Project based on the cookiecutter data science project template. #cookiecutterdatascience

Notes for collaborators

Setting up a working environemnt

  1. Setup Python 2.7 (not 3.x)
  2. Optional, but highly recommended - create a virtual python environment. See here - https://virtualenvwrapper.readthedocs.io/en/latest/
  3. Setup the AWS command line interface (https://aws.amazon.com/cli/) . I'm using it to store the files separately from the code, and the data goes into a AWS bucket. Go easy on it though, it's on my personal account at the moment :)
  4. Clone this repository
  5. Go into the repo's folder, and run "pip install -r requirements.txt". This will install the required python libraries in your environment
  6. Run "make sync_from_s3" and it will pull some files to the data folder. If you did it before, do it again to get the latest files. (Note - will not work for this example at the moment. I am waiting for IRB approvals before sharing the data)

This will setup everything you need in order to work. The next steps are:

  • (optional) Run the shell script src/data/run_make_dataset.sh . This script does most of the pre-processing required for using the proximity data. For example, it replaces all the badge ID that you see in the scans with the matching member keys. We do this because in longer experiments, people might change badges, and the id can change.
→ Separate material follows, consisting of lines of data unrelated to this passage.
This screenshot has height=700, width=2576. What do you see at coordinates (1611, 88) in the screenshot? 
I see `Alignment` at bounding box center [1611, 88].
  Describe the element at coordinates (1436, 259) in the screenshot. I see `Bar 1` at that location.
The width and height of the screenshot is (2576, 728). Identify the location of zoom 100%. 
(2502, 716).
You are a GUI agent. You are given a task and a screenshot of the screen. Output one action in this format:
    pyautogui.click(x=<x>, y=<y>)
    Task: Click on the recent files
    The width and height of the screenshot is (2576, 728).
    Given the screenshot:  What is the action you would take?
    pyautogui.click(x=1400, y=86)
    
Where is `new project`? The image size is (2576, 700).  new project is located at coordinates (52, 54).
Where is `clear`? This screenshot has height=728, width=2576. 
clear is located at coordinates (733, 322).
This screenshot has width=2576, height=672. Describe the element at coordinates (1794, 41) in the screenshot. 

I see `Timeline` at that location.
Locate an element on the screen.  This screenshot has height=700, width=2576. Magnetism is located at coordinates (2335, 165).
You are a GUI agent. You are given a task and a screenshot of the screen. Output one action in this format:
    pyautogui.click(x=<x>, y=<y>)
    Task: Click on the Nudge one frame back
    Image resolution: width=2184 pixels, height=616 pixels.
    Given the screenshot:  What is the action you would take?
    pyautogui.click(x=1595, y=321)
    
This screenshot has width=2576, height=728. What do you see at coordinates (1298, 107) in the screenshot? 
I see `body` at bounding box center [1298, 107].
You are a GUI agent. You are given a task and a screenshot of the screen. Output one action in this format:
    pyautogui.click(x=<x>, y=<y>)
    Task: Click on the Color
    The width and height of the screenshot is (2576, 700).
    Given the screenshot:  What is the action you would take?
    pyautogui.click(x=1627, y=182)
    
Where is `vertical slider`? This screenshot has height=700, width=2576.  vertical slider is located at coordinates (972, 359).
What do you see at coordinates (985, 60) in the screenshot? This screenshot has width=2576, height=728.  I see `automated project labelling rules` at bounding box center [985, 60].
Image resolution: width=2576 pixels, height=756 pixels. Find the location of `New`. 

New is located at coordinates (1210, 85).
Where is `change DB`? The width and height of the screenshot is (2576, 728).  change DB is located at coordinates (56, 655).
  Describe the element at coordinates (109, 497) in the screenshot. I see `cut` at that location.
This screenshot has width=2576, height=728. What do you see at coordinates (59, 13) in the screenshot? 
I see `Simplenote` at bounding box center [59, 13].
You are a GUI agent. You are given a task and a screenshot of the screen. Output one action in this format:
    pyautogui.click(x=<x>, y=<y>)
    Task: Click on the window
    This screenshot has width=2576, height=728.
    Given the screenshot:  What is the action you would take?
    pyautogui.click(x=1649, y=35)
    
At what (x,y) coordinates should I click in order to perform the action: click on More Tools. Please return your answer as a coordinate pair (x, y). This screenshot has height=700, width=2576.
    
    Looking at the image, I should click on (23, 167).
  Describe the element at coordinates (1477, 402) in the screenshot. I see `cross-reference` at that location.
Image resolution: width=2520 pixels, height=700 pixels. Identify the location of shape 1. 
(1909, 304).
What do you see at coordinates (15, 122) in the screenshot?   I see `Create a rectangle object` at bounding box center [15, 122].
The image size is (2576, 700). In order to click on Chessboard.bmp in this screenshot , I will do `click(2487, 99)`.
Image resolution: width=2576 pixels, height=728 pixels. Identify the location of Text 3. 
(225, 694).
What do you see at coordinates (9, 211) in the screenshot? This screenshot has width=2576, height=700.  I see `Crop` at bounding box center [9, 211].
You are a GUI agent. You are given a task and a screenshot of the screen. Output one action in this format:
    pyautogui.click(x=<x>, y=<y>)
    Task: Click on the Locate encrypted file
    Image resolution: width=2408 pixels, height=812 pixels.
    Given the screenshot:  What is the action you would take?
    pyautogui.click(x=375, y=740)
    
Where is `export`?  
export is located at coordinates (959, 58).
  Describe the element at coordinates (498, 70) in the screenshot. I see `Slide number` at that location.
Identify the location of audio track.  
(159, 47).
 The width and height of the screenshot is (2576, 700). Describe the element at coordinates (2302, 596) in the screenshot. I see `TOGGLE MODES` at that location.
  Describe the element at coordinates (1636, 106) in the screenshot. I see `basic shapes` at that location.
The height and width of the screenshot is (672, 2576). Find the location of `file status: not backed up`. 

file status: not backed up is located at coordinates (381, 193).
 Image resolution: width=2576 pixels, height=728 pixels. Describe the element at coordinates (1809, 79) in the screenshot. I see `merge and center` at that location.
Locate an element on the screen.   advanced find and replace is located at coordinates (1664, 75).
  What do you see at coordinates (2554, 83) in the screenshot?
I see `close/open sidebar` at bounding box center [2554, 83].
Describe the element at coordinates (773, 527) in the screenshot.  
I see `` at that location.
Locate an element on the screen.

The reason why this script is optional is because I already ran it, and created the staging files (in data/interim). So when you sync files from the S3 bucket, you will already have this data
  • Look at the example notebooks in notebooks/
  • To run the notebook, you need to start jupyter-notebook in the notebook folder

Data processing pipeline

The data processing pipeline prepares all the generic data stuctures (e.g. - member-to-beacon, member-to-member, etc), and it has several steps:

  1. Group. Takes the raw data files collected by hubs and split the data into days. It enables the next step to run in parallel. This stage can take a long time
  2. Process. Creates the main data structures. Runs in parallel (number of processes can be set in the config.py file)
  3. Clean. Removes data that we don't need. For example, data before or after the experiment officialy took place, and data from inactive badges
  4. Analysis. Adds generic highler level data structures. At the moment, it only computes the compliance tables, and uses this information to remove member-to-member interaction that took place when the badges were placed on the board.

Each of these stages has a .h5 file (HDF5 binary data file) associated with it that stores the resulting data structures.